Projenin maddi bir bütçeye sahip olmadığına, yayıncılar, belediyeler ve okul aile birliklerince desteklendiğini söyleyen Yıldız, "Kitapları satın alalım, çocuklar okusunlar ancak eğer imkanları varsa, kitap alınacaksa o kitabın da alınması gerekiyor. Projenin en önemli kazanımlarından birisi de budur. Hepimizin gurur duyacağı bir projeyi Türkiye'de hayata geçirdik" dedi.
Yıldız, projenin 19. Milli Eğitim Şurası'nda kayıtlara girdiğini sözlerine ekledi.
"En çok okuyan kesim 7-14 yaş"
Türkiye Yayıncılar Birliği Başkanı Metin Celal de geçen yıl 620 milyon kitap üretildiğini ve kişi başına 8 kitap düştüğünü söyledi. Okuma oranlarıyla ilgili birtakım yanlış inanışlar olduğuna dikkati çeken Celal, yaklaşık 10 yıldır Milli Eğitim Bakanlığı ile Kültür ve Turizm Bakanlığının desteğiyle okuma oranına ilişkin net rakamların çıkarıldığını dile getirdi.
Celal, şöyle devam etti:
"Türkiye'de kitap okunuyor. Kişi başına 8 kitap düşüyor tabii ki azdır bu rakam. Sonuçta daha fazla olması lazım. Ancak bu 8 rakamına nasıl geldik ona bakmak lazım. Sayıyı yükselmek mucizelerle, durduk yerde olmuyor. Aksine çağımız internet çağı. O yüzden ilgilerin, algıların çok kolay dağıldığı bir dönem. Buna bağlı olarak da hem veliler hem öğretmenler çocukların kitap okumayacağı endişesi içerisinde. 'Yazarlar Okullarda' gibi projeler bu anlamdaki endişelerin ne kadar doğru olduğunu, ne kadar yanlış olduğunu görmemizi sağlayan projelerdir. Biz ülke nezdinde 6 şehirde kitap fuarları yapıyoruz. Bu kapsamda da anketler yapıyoruz. Orada şöyle bir sonuç çıkıyor ortaya.

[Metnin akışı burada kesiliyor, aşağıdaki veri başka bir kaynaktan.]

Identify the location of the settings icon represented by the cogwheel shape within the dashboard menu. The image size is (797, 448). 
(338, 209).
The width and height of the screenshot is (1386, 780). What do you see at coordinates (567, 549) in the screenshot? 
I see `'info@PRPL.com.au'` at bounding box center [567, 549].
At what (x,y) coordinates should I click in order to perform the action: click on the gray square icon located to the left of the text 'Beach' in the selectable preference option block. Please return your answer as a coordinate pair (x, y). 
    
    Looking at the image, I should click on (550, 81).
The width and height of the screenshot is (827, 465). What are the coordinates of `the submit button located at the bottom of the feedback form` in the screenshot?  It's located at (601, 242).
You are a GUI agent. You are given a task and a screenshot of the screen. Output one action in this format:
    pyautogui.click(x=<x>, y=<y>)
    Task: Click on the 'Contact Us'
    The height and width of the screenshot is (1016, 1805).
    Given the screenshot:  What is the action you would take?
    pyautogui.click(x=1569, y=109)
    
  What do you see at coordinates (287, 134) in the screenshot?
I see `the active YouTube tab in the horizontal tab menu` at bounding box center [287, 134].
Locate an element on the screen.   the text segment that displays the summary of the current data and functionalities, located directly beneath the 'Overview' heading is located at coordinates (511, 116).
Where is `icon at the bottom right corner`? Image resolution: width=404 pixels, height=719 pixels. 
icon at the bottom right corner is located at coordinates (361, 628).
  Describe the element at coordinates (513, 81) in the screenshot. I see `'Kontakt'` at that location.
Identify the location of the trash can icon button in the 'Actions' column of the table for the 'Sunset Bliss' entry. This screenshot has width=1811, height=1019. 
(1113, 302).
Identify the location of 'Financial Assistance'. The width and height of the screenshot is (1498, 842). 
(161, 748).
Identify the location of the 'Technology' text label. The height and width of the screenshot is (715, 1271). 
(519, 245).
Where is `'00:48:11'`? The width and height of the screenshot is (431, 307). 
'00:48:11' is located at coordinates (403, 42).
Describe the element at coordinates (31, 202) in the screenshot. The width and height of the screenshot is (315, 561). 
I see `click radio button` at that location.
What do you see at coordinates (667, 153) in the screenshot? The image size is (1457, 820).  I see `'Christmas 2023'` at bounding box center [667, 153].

En çok okuyan kesim 7-14 yaş. Büyükler okumuyor, öğrenciler okuyor, öğretmenler okumuyor."
Bir öğrencinin kitapla buluşmasının çok kolay olmadığını, kitaba ulaşsa dahi mahiyetini anlamada sorunlar yaşandığını söyleyen Celal, projeyle bu aşamaların nasıl aşıldığını gördüklerini anlattı.
"Projenin heyecanın birlikte yaşadık"
Yazar Gülten Dayıoğlu ise 53 yıldır yazdığını belirterek, "Kaba taslak yarım asırdır veli, öğretmen ve yazar olarak söylüyorum, pek çok milli eğitim müdürü geldi, geçti toplumdan. Düşündüm de geriye dönüyorum, adını anacağım veya hatırasını canlandıracağım bir isim aklıma gelmiyor. Çok üzülüyorum bunu söylerken. Çünkü iz bırakma kaygısı yokmuş. Bir tek Halis Kurtça Beyefendiyi anımsıyorum. O nedenle bugün Muammer Bey için buraya geleceğimizi düşünürken, Muammer Bey'in değeri birkaç kat daha arttı gözümüzde" diye konuştu.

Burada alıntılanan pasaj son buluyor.